SET TASK 1:
From the Mintos review, reproduce word for word the part that opens with the words containing "One of the reasons" and closes with "originators on Mintos.".
SET TASK 2:
According to the Mintos review, what is the minimum investment on the platform?
SET TASK 3:
Extend the Mintos review, picking up after its final sentence.

EXTRACTED TEXT:
————

So if you are considering investing through the platform, we highly recommend that you read this Mintos review carefully. Because in the review, we will make our best assessment of how good the platform is, as well as including some tips and tricks.
We have even invested through the platform for an extended period of time, in order to make the best review possible.
This Mintos.com review ended up being quite long. But if you are in a hurry, you can simply use the navigation below to find answers to what you want to know more about. Of course, you can also choose to read the review from A-Z.
As you read, please be aware that this Mintos review is solely based on our own Mintos experience, and should not be considered financial advice. Everything we have written is only an expression of our own opinion about the platform.
Learn about the following in our Mintos review:
What is Mintos?
Mintos is one of Europe’s largest P2P lending platforms. Since entering the crowdlending market at the beginning of 2015, they have now grown to be the largest platform of its kind.
At the time of writing, they have over 238,000 registered investors from 63 countries. They have offices on several continents, from which more than 180 people are employed.
However, they are constantly expanding their business and hiring more people to meet the demand for their products.
One of the reasons why Mintos have managed to get this many investors on its platform is probably due to the low minimum investment of €10.
This very compelling to investors as it makes it possible to try out the platform with very little money.
How Mintos works
Unlike some other P2P platforms, Mintos works by simply being a marketplace that connects loan originators and investors. This makes it a lot easier for them to scale, as they are not issuing the loans themselves.
The fact that Mintos’ platform is very scalable is good for you. This means that the platform will most likely not run out of lucrative investment opportunities in the near future.
A simplified example of how Mintos work:
Let’s say that you ran a lending company and you wanted to grow, but needed more available funds to do so – this is exactly the situation for loan originators on Mintos.
As the head of the lending company you then decided to let other people invest in the loans you issued. To do so, you contacted Mintos to get your loans on their marketplace.
After doing a thorough due diligence check and securing that your lending company was financially stable, had great management, and offered great loans, Mintos decided to accept your company as a loan originator.

————

DATASET RECORDS:
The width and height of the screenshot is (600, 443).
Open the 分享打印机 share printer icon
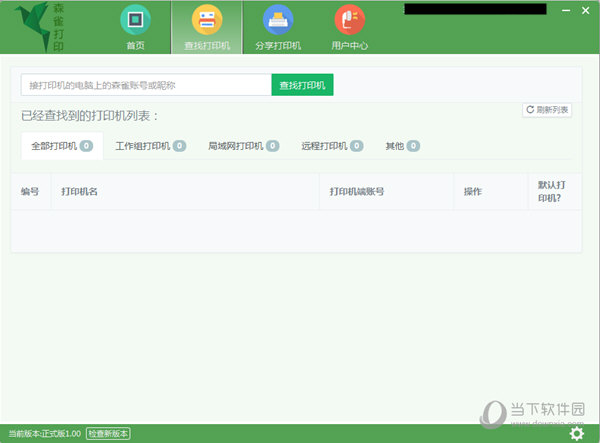tap(278, 20)
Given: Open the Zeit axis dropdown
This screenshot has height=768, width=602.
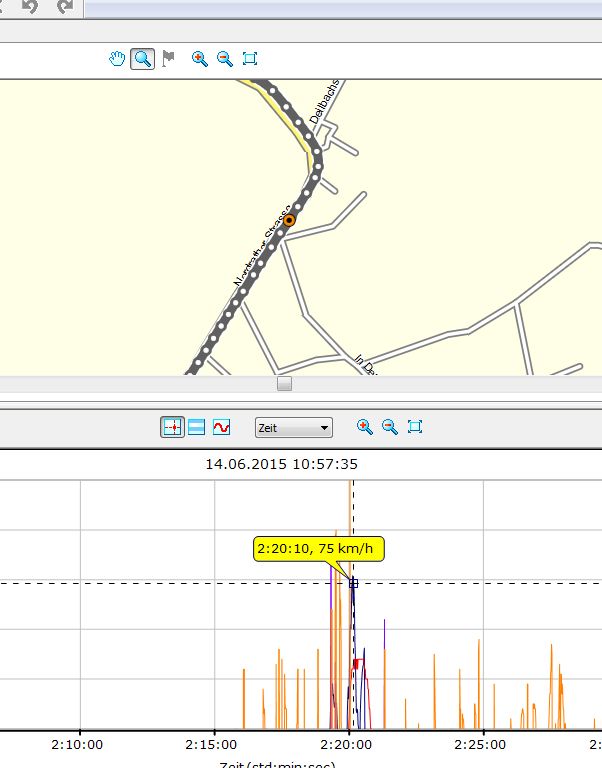Looking at the screenshot, I should (293, 427).
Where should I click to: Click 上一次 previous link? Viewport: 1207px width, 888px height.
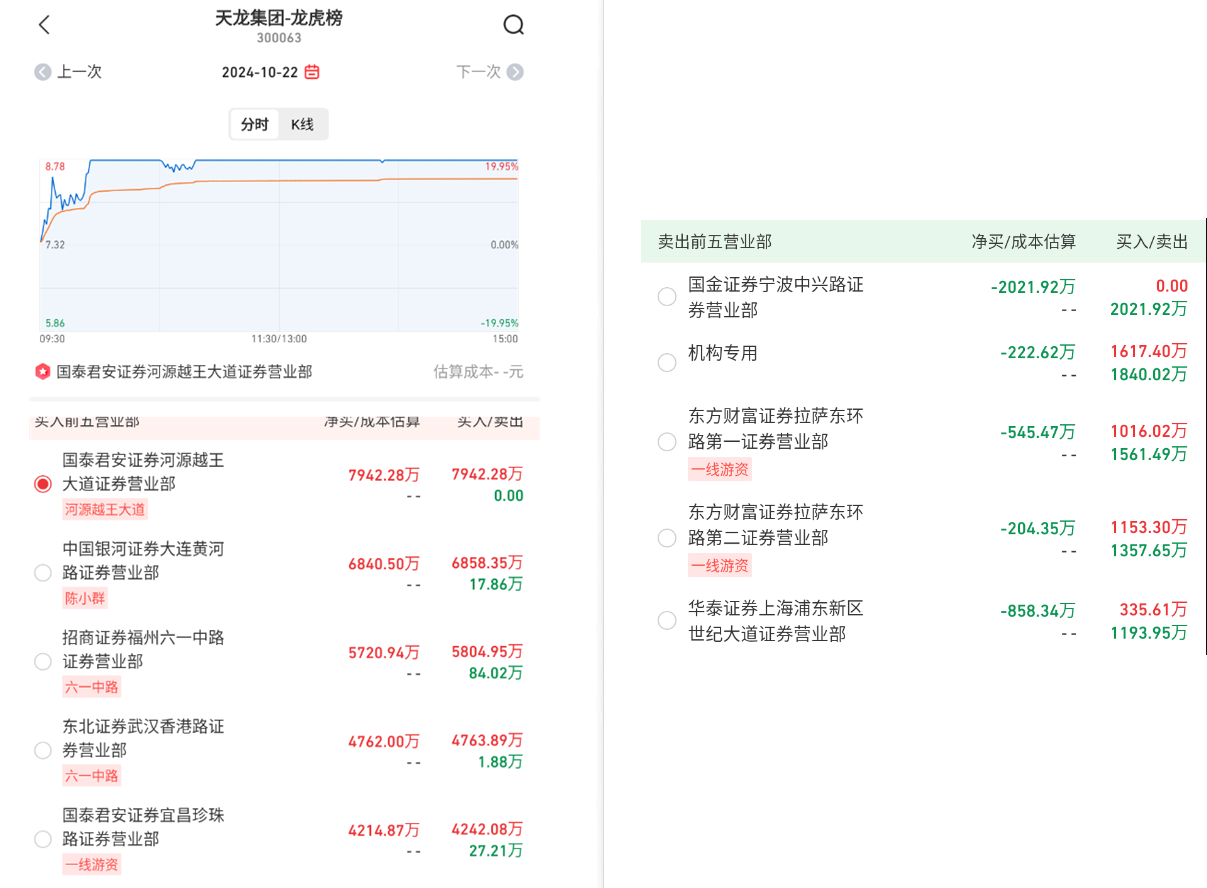tap(79, 72)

————

TASK OUTPUT 1:
One of the reasons why Mintos have managed to get this many investors on its platform is probably due to the low minimum investment of €10.
This very compelling to investors as it makes it possible to try out the platform with very little money.
How Mintos works
Unlike some other P2P platforms, Mintos works by simply being a marketplace that connects loan originators and investors. This makes it a lot easier for them to scale, as they are not issuing the loans themselves.
The fact that Mintos’ platform is very scalable is good for you. This means that the platform will most likely not run out of lucrative investment opportunities in the near future.
A simplified example of how Mintos work:
Let’s say that you ran a lending company and you wanted to grow, but needed more available funds to do so – this is exactly the situation for loan originators on Mintos.

TASK OUTPUT 2:
€10

TASK OUTPUT 3:
Great. But what does it help if your loans are simply taken over by others?
The case is that the loans your lending company is issuing to investors are offered at a lower rate than the rate your lending company gets – so you get the difference.
When an investor then invests in your loan, your lending company will get more money to issue new loans and thereby grow your business further.
This is basically how the lending companies benefit from using Mintos.
Now Mintos is also taking some sort of cut for doing business with the lending companies.
With that out of the equation, the loans are now available for investment on Mintos’ website.
Best platform for diversification
The fact that Mintos uses a wide range of loan originators instead of issuing the loans themselves means that they now have a platform with many different types of loans, in many geographical locations, issued in different currencies, from many different loan providers.
Mintos offers loans in the following areas:
- Car loans
- Mortgage loans
- Forward flow
- Personal loans
- Short-term loans
- Invoice finance
- Business loans
- Agricultural loans
This means that on the platform you get a unique opportunity to diversify your portfolio as broadly as you want within the loan space.
So if you are looking for a great platform to diversify your investments, and thereby lowering your overall portfolio risk, Mintos is indeed a splendid choice.
In fact, we think they are the best platform when it comes to diversification.
Within FinTech things are moving fast, but Mintos is definitely not idling. They are constantly making improvements for investors while adding new lending companies and features to the platform.
It is probably also one of the reasons why Mintos is an award-winning platform. Among other things, they have won the Altfi People’s Choice Award in both 2016, 2017, 2018, and 2019.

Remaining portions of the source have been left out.